Recorded around the same time as 2008's incendiary Dragging a Dead Deer Up a Hill, but unreleased until now, The Man Who Died in His Boat could almost be that album's companion piece, yet it also stands alone as a great single work from Liz Harris. Her releases as Grouper often make me think of the earliest days of His Name Is Alive, and while no one could ever confuse one artist for the other, both can take you to a similar place, where the opaque apparitions of a song flicker in the corner of a dark, cavernous room, coming in and out of focus like a ghost wavering between the living world and the hereafter. The title of this album calls upon an old memory in which a young Harris and her father came across a sailboat that had washed ashore, its captain missing and never to be found. Like that boat, Grouper's music often feels unpiloted, her songs drifting along rippling aquatic textures that emanate to the surface of her sparse arrangements through the misty brume of reverb, delay and tape hiss. The Man Who Died, however, finds Harris almost as uncloaked as Dragging a Dead Deer, the fog still present but lifted just enough, allowing the skeletal strums of her acoustic guitar and ethereal melodies to come into clearer focus.

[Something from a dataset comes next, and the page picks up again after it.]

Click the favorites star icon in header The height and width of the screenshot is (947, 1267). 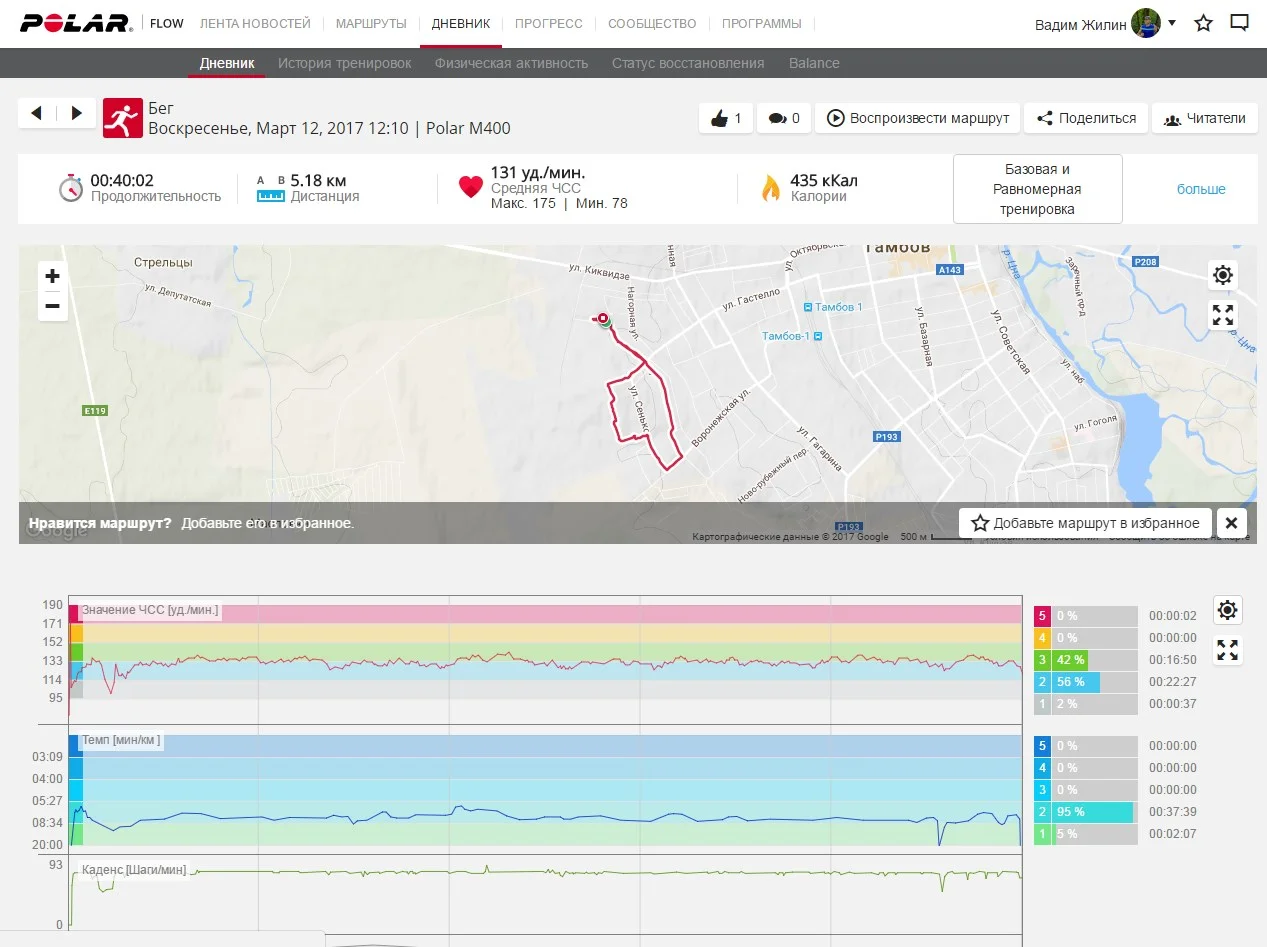coord(1203,23)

While moments like "Cloud in Places" filter dream-pop to a bare essence of jangling open-chords and overlapping layers of her dulcet vocals, the music throughout this album remains purely impressionistic -- from the gorgeous lull of the melancholic "Vital" to the mysterious "Being Her Shadow," in which Harris' voice practically melts over slow, circular finger-picking of her six-string which is rendered almost unrecognizable, enveloped in the droning resonance of the room. In the context of The Man Who Died, the handful of abstract interludes like the spectral piano minimalism of "Vanishing Point" or the haunting drowned ambience of the instrumentals that bookend the album seem to mirror the fateful voyage of that sailboat -- each piece eerie and amorphous, floating as the final remnants of songs that can only be imagined yet never truly heard, like the captain's stories of that day, never told and forever swallowed by the sea. The reason that The Man Who Died in His Boat remained in the vaults for this long is anyone's guess; it stands among Grouper's best work and is a fantastic entry point into the stunning, beguiling sound world that Liz Harris has made her own.

-Gerald Hammill (February 6, 2013)

"The Man Who Died in His Boat"
"The Long Way"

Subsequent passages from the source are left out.